Task prompt.
Restate the data below word for word. Skip any images it contains.

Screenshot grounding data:

[Start of Attachment]

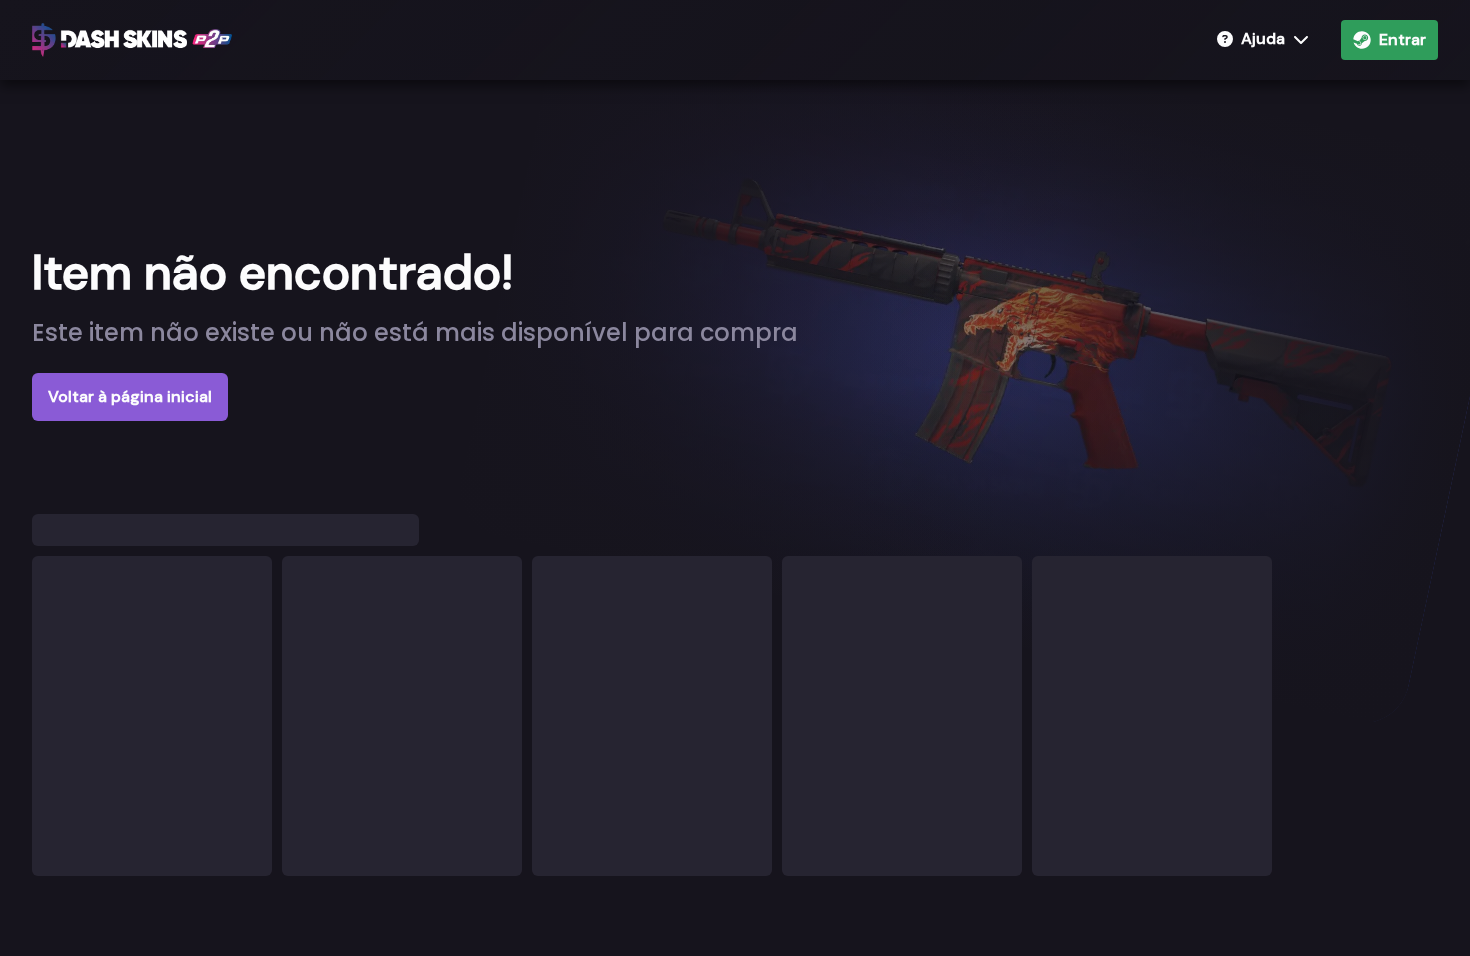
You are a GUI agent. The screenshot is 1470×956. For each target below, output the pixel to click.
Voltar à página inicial (130, 396)
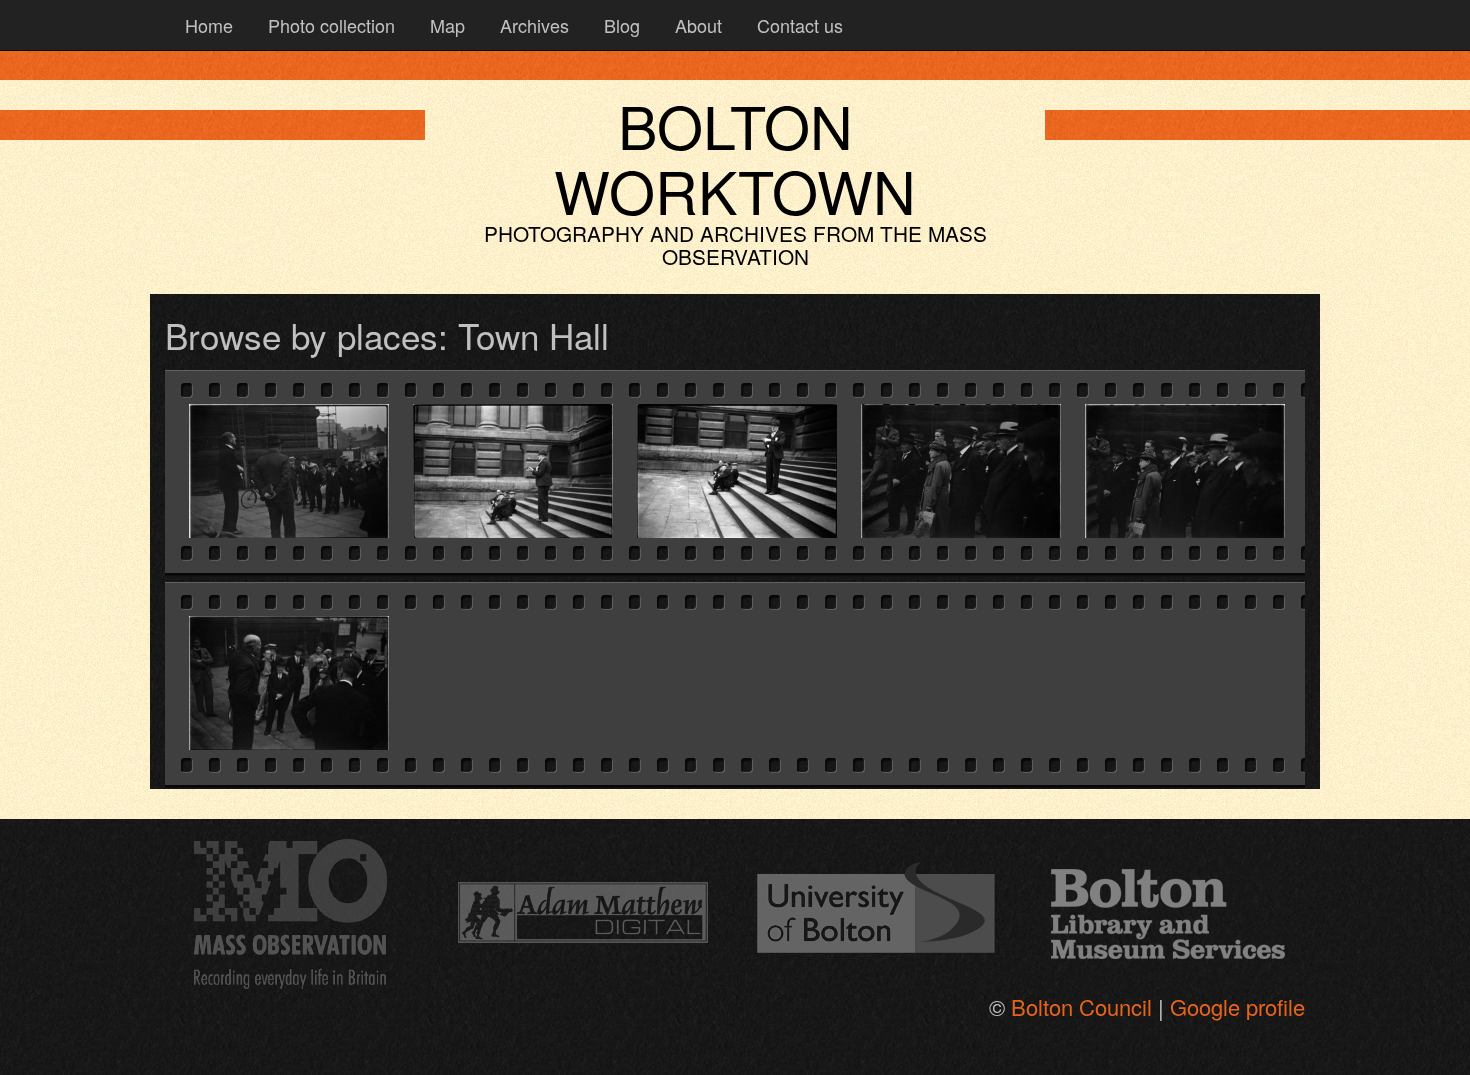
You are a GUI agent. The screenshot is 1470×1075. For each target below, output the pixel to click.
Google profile (1237, 1006)
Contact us (797, 25)
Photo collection (329, 25)
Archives (532, 25)
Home (206, 25)
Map (445, 25)
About (696, 25)
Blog (619, 25)
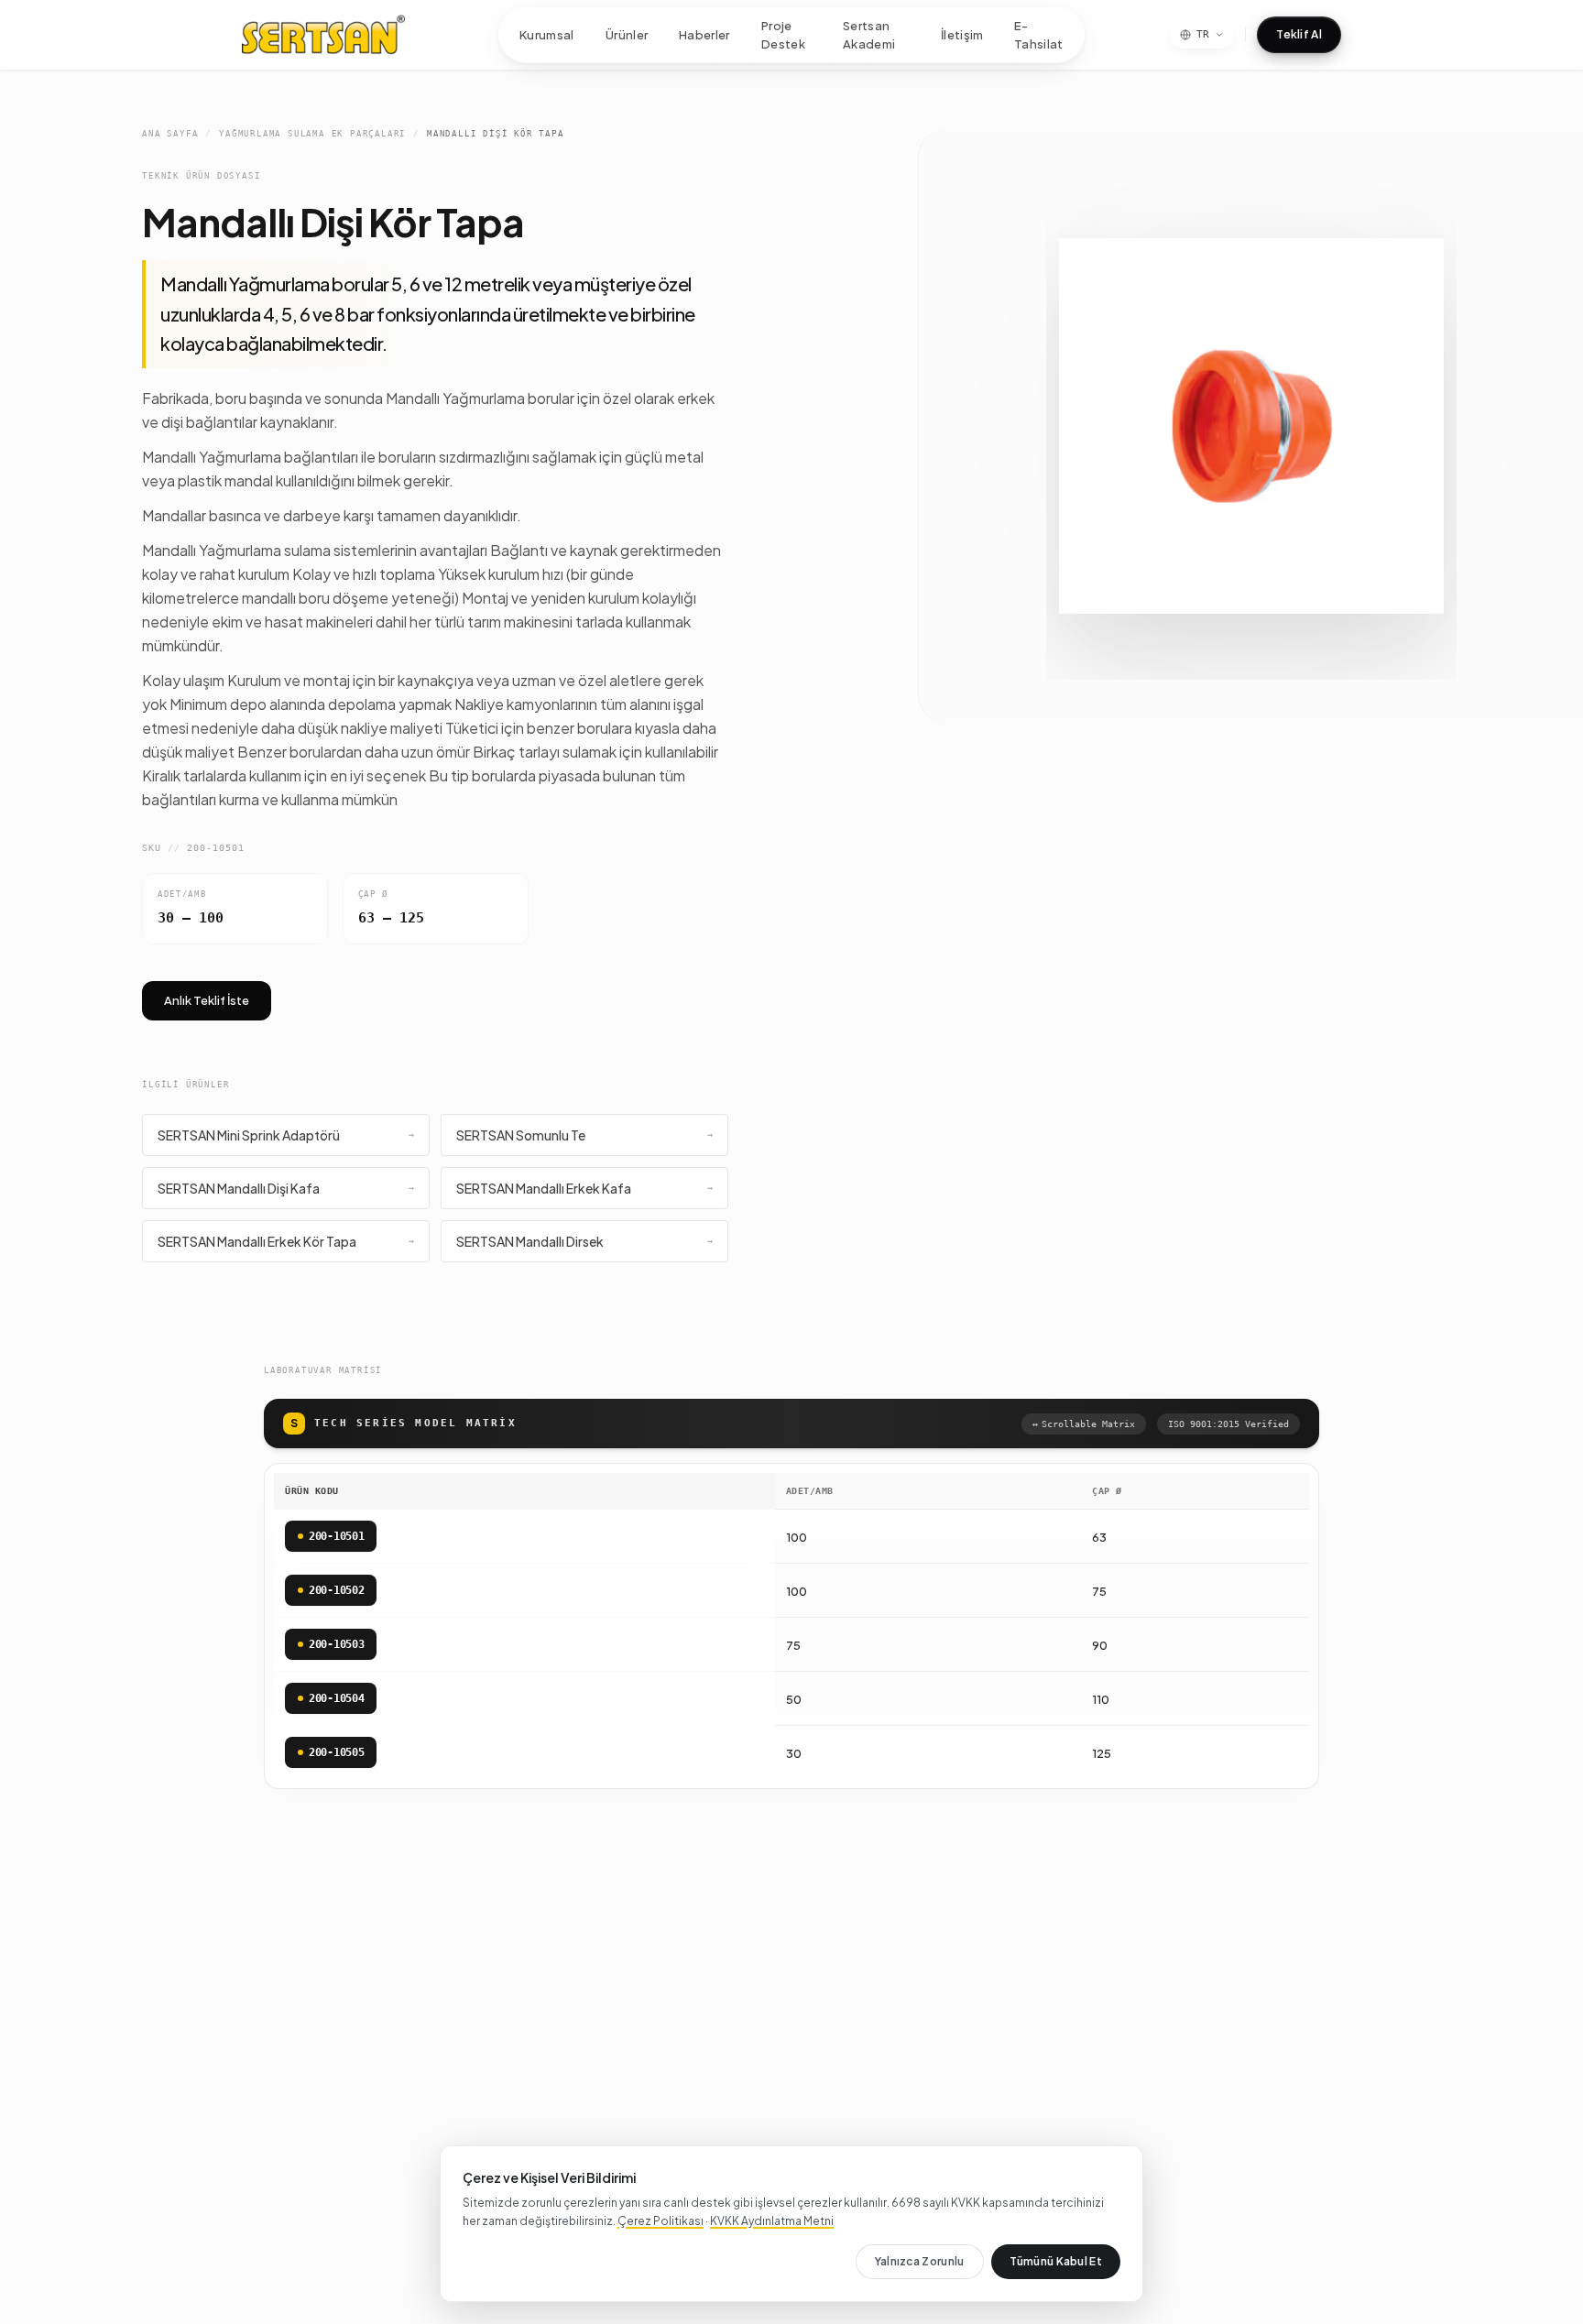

[End of Attachment]

The completed task.
You are a GUI agent. The screenshot is 1470×956. For each target below, output the pixel to click.
Voltar à página inicial (130, 396)
You are a GUI agent. The screenshot is 1470×1075. For each target below, output the pixel to click.
Google profile (1237, 1006)
Contact us (797, 25)
Photo collection (329, 25)
Archives (532, 25)
Home (206, 25)
Map (445, 25)
About (696, 25)
Blog (619, 25)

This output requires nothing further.